## What to do
Please copy the data shown below, word for word.

━━━━━━━━━━━━━━━━━━━━

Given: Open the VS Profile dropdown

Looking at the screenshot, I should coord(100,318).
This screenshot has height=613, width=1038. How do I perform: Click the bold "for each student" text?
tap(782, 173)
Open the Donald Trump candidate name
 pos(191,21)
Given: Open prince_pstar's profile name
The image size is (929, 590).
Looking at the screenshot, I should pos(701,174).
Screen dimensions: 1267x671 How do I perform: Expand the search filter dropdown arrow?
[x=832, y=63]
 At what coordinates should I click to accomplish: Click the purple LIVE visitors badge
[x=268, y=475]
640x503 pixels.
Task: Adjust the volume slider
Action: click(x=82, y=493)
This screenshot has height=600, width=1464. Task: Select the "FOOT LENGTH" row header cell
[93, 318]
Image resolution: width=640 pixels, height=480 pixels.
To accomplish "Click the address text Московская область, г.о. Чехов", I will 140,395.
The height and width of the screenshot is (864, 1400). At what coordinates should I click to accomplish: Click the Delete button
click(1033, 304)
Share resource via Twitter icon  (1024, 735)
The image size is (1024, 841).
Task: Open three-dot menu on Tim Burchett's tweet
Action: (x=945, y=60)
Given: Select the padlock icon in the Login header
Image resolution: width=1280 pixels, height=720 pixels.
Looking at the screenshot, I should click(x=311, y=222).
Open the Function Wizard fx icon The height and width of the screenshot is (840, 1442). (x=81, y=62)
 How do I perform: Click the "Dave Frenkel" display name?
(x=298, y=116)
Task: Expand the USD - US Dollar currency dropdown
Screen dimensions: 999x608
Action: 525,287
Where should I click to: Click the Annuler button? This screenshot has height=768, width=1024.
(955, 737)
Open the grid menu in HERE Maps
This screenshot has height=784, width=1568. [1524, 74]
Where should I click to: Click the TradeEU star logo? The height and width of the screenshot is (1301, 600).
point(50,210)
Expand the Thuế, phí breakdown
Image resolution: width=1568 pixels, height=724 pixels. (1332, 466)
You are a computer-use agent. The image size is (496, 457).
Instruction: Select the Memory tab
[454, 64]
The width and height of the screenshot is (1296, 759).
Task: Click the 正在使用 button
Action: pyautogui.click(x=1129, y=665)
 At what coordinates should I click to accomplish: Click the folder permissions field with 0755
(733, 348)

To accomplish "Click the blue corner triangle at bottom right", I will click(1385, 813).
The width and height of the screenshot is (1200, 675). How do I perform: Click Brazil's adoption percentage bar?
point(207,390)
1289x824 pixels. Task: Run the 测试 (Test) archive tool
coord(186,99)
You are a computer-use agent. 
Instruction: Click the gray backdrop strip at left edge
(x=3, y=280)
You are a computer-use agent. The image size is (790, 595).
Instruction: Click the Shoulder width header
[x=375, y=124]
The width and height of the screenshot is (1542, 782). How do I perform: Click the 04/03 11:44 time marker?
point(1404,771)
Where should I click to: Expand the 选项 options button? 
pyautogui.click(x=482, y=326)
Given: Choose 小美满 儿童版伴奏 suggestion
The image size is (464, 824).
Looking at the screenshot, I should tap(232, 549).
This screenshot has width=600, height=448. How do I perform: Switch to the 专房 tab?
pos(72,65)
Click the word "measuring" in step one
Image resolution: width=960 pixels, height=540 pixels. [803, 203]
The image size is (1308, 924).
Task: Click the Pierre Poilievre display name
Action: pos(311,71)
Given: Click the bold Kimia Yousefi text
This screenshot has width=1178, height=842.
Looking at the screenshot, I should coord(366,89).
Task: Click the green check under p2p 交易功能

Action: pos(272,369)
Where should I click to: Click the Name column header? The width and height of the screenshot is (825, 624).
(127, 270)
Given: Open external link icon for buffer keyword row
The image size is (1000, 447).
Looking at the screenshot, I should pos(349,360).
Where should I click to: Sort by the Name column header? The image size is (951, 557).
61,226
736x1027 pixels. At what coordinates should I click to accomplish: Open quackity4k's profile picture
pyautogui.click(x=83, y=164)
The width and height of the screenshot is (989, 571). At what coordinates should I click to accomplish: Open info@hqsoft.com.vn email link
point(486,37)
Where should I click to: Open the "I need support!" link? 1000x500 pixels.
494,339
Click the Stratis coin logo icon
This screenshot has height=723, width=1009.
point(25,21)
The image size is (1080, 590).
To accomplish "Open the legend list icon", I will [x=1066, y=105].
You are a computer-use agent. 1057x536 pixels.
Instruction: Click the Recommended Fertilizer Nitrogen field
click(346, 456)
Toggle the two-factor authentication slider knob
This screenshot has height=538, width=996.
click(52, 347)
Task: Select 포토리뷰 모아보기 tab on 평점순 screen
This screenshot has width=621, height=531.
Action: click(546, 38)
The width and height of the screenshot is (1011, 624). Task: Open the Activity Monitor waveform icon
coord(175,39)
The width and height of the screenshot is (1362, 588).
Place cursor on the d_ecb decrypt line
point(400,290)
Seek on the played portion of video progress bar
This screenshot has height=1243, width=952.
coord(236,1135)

━━━━━━━━━━━━━━━━━━━━

## Solved problem
Given: Open the VS Profile dropdown

Looking at the screenshot, I should coord(100,318).
This screenshot has height=613, width=1038. How do I perform: Click the bold "for each student" text?
tap(782, 173)
Open the Donald Trump candidate name
 pos(191,21)
Given: Open prince_pstar's profile name
The image size is (929, 590).
Looking at the screenshot, I should pos(701,174).
Screen dimensions: 1267x671 How do I perform: Expand the search filter dropdown arrow?
[x=832, y=63]
 At what coordinates should I click to accomplish: Click the purple LIVE visitors badge
[x=268, y=475]
640x503 pixels.
Task: Adjust the volume slider
Action: click(x=82, y=493)
This screenshot has height=600, width=1464. Task: Select the "FOOT LENGTH" row header cell
[93, 318]
Image resolution: width=640 pixels, height=480 pixels.
To accomplish "Click the address text Московская область, г.о. Чехов", I will 140,395.
The height and width of the screenshot is (864, 1400). At what coordinates should I click to accomplish: Click the Delete button
click(1033, 304)
Share resource via Twitter icon  (1024, 735)
The image size is (1024, 841).
Task: Open three-dot menu on Tim Burchett's tweet
Action: (x=945, y=60)
Given: Select the padlock icon in the Login header
Image resolution: width=1280 pixels, height=720 pixels.
Looking at the screenshot, I should click(x=311, y=222).
Open the Function Wizard fx icon The height and width of the screenshot is (840, 1442). (x=81, y=62)
 How do I perform: Click the "Dave Frenkel" display name?
(x=298, y=116)
Task: Expand the USD - US Dollar currency dropdown
Screen dimensions: 999x608
Action: 525,287
Where should I click to: Click the Annuler button? This screenshot has height=768, width=1024.
(955, 737)
Open the grid menu in HERE Maps
This screenshot has height=784, width=1568. [1524, 74]
Where should I click to: Click the TradeEU star logo? The height and width of the screenshot is (1301, 600).
point(50,210)
Expand the Thuế, phí breakdown
Image resolution: width=1568 pixels, height=724 pixels. (1332, 466)
You are a computer-use agent. The image size is (496, 457).
Instruction: Select the Memory tab
[454, 64]
The width and height of the screenshot is (1296, 759).
Task: Click the 正在使用 button
Action: pyautogui.click(x=1129, y=665)
 At what coordinates should I click to accomplish: Click the folder permissions field with 0755
(733, 348)

To accomplish "Click the blue corner triangle at bottom right", I will click(1385, 813).
The width and height of the screenshot is (1200, 675). How do I perform: Click Brazil's adoption percentage bar?
point(207,390)
1289x824 pixels. Task: Run the 测试 (Test) archive tool
coord(186,99)
You are a computer-use agent. 
Instruction: Click the gray backdrop strip at left edge
(x=3, y=280)
You are a computer-use agent. The image size is (790, 595).
Instruction: Click the Shoulder width header
[x=375, y=124]
The width and height of the screenshot is (1542, 782). How do I perform: Click the 04/03 11:44 time marker?
point(1404,771)
Where should I click to: Expand the 选项 options button? 
pyautogui.click(x=482, y=326)
Given: Choose 小美满 儿童版伴奏 suggestion
The image size is (464, 824).
Looking at the screenshot, I should tap(232, 549).
This screenshot has width=600, height=448. How do I perform: Switch to the 专房 tab?
pos(72,65)
Click the word "measuring" in step one
Image resolution: width=960 pixels, height=540 pixels. [803, 203]
The image size is (1308, 924).
Task: Click the Pierre Poilievre display name
Action: pos(311,71)
Given: Click the bold Kimia Yousefi text
This screenshot has width=1178, height=842.
Looking at the screenshot, I should coord(366,89).
Task: Click the green check under p2p 交易功能

Action: pos(272,369)
Where should I click to: Click the Name column header? The width and height of the screenshot is (825, 624).
(127, 270)
Given: Open external link icon for buffer keyword row
The image size is (1000, 447).
Looking at the screenshot, I should pos(349,360).
Where should I click to: Sort by the Name column header? The image size is (951, 557).
61,226
736x1027 pixels. At what coordinates should I click to accomplish: Open quackity4k's profile picture
pyautogui.click(x=83, y=164)
The width and height of the screenshot is (989, 571). At what coordinates should I click to accomplish: Open info@hqsoft.com.vn email link
point(486,37)
Where should I click to: Open the "I need support!" link? 1000x500 pixels.
494,339
Click the Stratis coin logo icon
This screenshot has height=723, width=1009.
point(25,21)
The image size is (1080, 590).
To accomplish "Open the legend list icon", I will [x=1066, y=105].
You are a computer-use agent. 1057x536 pixels.
Instruction: Click the Recommended Fertilizer Nitrogen field
click(346, 456)
Toggle the two-factor authentication slider knob
This screenshot has height=538, width=996.
click(52, 347)
Task: Select 포토리뷰 모아보기 tab on 평점순 screen
This screenshot has width=621, height=531.
Action: click(546, 38)
The width and height of the screenshot is (1011, 624). Task: Open the Activity Monitor waveform icon
coord(175,39)
The width and height of the screenshot is (1362, 588).
Place cursor on the d_ecb decrypt line
point(400,290)
Seek on the played portion of video progress bar
This screenshot has height=1243, width=952.
coord(236,1135)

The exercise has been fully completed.